▶ **Requirement 1**
How many copies did the album sell in its first week, according to the passage about the U2 iPod commercial?
▶ **Requirement 2**
Continue the passage about the U2 iPod commercial from its final sentence.

▶ **Selected extract**
Jobs rented a theater in San Jose for the unveiling of the TV commercial and special iPod. Bono
and The Edge joined him onstage. The album sold 840,000 copies in its first week and debuted at
number one on the Billboard chart. Bono told the press afterward that he had done the commercial
without charge because “U2 will get as much value out of the commercial as Apple will.” Jimmy
Iovine added that it would allow the band to “reach a younger audience.”
What was remarkable was that associating with a computer and electronics company was the
best way for a rock band to seem hip and appeal to young people. Bono later explained that not all
corporate sponsorships were deals with the devil. “Let’s have a look,” he told Greg Kot, the
Chicago Tribune music critic. “The ‘devil’ here is a bunch of creative minds, more creative than a
lot of people in rock bands. The lead singer is Steve Jobs. These men have helped design the most
beautiful art object in music culture since the electric guitar. That’s the iPod. The job of art is to
chase ugliness away.”

▶ **Stored data**
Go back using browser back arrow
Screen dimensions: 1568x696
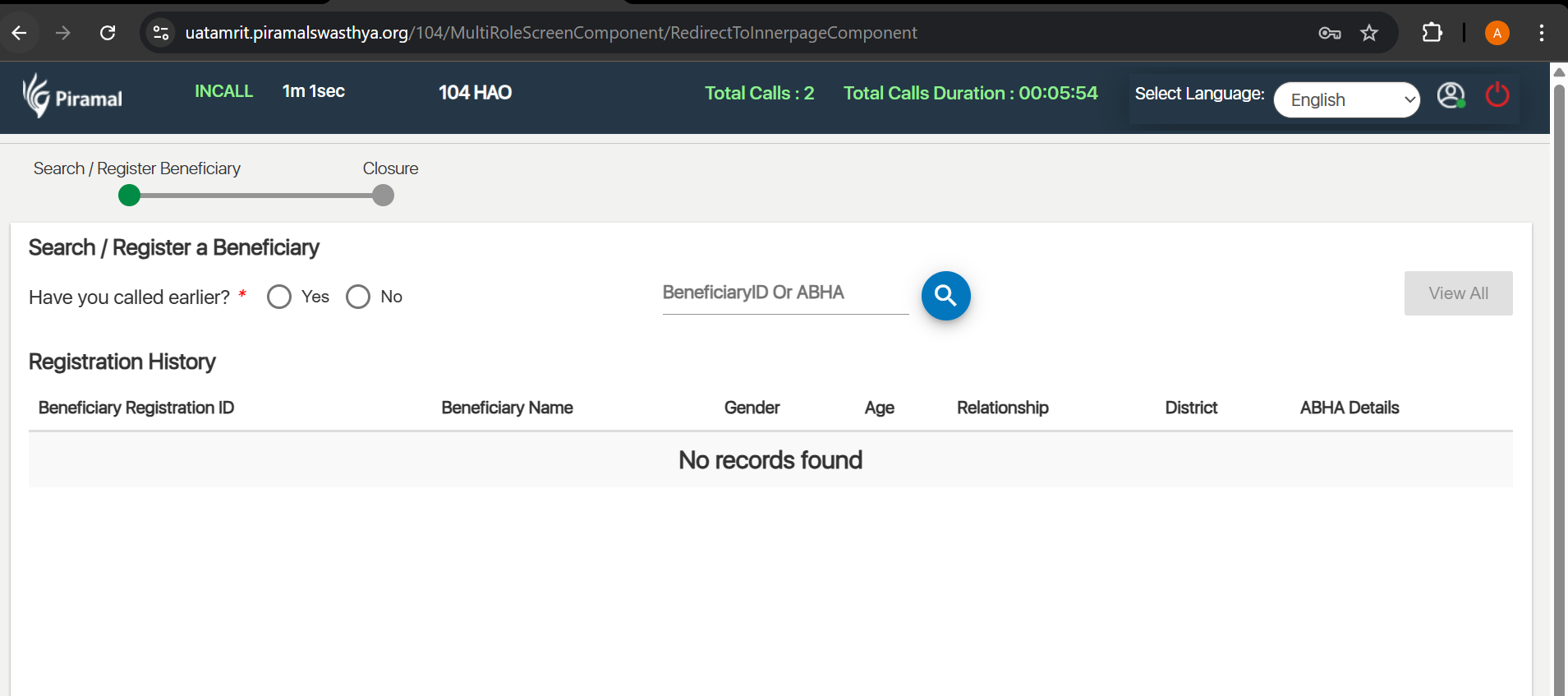coord(20,33)
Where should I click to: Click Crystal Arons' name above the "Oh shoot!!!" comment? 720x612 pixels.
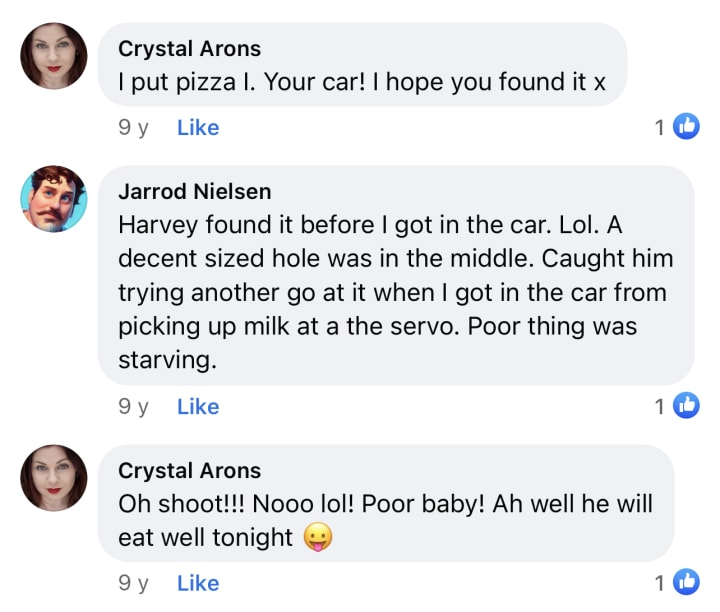click(189, 470)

▶ **Expected answer 1**
840,000 copies.

▶ **Expected answer 2**
Bono got Jobs to do another deal with him in 2006, this one for his Product Red campaign that
raised money and awareness to fight AIDS in Africa. Jobs was never much interested in
philanthropy, but he agreed to do a special red iPod as part of Bono’s campaign. It was not a
wholehearted commitment. He balked, for example, at using the campaign’s signature treatment
of putting the name of the company in parentheses with the word “red” in superscript after it, as in
(APPLE)RED. “I don’t want Apple in parentheses,” Jobs insisted. Bono replied, “But Steve, that’s
how we show unity for our cause.” The conversation got heated—to the F-you stage—before they
agreed to sleep on it. Finally Jobs compromised, sort of. Bono could do what he wanted in his ads,
but Jobs would never put Apple in parentheses on any of his products or in any of his stores. The
iPod was labeled (PRODUCT)RED, not (APPLE)RED.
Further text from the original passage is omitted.